TASK PROMPT.
Only lines below containing the string "Cookies" should be counted; please give that count by itself.

DATA TO PROCESS.
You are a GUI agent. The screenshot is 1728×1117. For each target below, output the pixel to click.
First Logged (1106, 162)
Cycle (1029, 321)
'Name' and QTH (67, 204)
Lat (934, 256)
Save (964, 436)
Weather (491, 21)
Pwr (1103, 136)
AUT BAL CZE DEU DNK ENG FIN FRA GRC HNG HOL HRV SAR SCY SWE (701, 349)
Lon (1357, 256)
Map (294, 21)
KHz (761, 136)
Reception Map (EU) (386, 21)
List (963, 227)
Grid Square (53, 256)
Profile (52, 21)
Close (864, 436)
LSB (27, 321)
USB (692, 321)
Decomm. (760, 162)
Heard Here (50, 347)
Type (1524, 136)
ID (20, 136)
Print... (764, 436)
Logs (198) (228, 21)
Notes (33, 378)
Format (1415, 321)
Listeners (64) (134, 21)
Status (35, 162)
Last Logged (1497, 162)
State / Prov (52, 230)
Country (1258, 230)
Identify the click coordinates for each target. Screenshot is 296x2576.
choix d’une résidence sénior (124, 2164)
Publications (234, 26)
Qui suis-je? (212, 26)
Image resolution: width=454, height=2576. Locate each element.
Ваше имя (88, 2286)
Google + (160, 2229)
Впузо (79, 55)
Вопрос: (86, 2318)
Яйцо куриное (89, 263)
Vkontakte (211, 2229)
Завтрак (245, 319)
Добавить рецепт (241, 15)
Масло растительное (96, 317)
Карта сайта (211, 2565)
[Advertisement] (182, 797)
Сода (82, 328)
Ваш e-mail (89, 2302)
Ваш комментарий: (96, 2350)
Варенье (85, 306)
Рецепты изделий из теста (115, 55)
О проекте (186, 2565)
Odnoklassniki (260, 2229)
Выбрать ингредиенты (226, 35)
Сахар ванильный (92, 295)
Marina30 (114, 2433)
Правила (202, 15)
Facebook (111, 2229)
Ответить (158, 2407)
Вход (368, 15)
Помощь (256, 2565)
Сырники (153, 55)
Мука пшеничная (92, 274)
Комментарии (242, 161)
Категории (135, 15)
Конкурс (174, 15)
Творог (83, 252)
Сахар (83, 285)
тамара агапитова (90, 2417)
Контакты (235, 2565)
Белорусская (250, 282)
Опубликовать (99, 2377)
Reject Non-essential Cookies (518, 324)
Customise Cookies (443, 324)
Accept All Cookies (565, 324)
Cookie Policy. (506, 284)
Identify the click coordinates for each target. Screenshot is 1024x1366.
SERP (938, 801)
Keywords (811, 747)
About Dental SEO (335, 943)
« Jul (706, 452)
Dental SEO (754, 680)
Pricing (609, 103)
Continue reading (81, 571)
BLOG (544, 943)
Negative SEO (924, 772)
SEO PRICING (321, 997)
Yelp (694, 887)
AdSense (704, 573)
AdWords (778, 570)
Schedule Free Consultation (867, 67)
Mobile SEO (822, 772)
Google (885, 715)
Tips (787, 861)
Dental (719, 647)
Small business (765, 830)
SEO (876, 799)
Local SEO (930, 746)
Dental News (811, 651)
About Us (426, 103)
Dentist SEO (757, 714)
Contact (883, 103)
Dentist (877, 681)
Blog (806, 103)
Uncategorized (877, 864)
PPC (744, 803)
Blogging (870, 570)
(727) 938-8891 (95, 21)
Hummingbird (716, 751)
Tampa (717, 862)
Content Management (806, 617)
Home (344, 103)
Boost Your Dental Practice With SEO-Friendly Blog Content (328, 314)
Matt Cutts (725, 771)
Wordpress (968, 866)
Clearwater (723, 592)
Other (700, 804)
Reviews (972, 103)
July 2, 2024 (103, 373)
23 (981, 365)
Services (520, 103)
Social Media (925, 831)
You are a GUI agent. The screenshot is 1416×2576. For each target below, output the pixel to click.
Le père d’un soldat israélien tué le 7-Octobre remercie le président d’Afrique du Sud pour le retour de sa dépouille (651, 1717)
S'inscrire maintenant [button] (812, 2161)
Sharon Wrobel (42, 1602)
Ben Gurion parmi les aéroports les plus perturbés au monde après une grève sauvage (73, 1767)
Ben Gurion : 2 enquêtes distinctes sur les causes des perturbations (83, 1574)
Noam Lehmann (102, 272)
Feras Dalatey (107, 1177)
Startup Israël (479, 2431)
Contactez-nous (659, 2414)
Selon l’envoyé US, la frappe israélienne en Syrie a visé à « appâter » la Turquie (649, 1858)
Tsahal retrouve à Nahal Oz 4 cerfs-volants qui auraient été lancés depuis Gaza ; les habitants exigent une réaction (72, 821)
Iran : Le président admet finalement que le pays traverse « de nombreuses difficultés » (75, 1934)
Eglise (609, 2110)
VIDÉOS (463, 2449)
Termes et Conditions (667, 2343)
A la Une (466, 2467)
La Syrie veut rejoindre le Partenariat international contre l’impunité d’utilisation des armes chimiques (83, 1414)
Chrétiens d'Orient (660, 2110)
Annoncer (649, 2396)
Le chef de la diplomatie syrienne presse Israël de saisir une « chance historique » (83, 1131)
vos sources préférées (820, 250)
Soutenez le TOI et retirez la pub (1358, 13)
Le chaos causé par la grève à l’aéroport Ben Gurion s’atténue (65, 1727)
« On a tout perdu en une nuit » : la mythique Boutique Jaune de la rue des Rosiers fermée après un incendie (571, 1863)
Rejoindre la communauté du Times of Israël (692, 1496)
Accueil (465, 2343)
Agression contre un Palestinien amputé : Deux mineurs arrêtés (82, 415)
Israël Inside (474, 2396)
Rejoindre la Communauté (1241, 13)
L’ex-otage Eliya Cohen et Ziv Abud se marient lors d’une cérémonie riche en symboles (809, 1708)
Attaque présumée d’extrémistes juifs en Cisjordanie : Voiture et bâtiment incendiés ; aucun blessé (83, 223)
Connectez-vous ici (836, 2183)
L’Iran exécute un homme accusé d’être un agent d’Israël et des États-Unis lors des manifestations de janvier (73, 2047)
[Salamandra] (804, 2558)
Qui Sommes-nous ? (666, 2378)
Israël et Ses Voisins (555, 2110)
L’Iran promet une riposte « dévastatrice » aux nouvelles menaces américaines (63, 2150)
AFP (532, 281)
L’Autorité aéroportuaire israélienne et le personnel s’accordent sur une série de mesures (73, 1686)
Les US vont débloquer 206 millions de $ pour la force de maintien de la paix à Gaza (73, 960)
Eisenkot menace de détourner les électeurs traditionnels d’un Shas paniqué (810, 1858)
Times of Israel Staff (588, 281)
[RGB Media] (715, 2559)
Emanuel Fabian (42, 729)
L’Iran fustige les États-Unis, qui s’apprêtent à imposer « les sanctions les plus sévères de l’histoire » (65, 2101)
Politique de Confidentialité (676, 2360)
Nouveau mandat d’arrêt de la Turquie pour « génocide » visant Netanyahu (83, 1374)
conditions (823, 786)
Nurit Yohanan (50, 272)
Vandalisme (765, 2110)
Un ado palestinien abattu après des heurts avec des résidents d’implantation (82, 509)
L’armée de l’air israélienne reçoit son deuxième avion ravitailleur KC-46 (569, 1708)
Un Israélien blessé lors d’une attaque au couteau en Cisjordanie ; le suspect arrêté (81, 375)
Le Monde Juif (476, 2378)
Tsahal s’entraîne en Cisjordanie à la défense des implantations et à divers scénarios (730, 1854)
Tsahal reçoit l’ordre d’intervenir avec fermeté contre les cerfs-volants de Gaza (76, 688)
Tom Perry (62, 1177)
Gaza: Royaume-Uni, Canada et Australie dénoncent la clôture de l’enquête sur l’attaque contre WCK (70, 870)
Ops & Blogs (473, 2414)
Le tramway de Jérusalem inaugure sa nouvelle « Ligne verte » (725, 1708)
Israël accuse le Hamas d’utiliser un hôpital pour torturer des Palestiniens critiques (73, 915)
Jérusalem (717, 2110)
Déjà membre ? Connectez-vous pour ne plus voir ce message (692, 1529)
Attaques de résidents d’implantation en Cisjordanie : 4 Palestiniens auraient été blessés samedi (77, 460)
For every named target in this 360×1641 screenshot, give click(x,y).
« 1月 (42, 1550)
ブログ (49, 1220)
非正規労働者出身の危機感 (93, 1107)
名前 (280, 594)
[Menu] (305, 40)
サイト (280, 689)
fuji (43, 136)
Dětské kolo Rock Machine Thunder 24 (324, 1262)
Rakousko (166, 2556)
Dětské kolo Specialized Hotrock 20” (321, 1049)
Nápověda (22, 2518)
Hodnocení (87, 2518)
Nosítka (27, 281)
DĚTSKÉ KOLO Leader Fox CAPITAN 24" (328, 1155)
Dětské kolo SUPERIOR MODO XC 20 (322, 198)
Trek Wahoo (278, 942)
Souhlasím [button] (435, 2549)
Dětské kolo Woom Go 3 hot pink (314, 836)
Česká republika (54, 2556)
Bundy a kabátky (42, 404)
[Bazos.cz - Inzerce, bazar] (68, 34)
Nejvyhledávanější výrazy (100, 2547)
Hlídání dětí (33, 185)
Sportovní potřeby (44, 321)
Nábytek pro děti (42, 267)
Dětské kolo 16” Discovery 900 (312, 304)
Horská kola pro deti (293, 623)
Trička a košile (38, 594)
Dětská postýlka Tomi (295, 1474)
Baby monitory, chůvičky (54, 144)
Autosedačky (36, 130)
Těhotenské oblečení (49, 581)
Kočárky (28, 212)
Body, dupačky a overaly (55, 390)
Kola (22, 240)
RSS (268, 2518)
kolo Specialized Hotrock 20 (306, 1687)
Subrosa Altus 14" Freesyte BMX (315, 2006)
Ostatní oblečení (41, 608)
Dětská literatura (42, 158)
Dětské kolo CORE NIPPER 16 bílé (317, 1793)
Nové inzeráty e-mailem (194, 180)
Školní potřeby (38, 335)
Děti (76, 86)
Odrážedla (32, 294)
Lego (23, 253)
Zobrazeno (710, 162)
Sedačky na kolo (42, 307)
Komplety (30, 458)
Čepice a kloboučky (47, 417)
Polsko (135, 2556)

ANSWER BOX.
3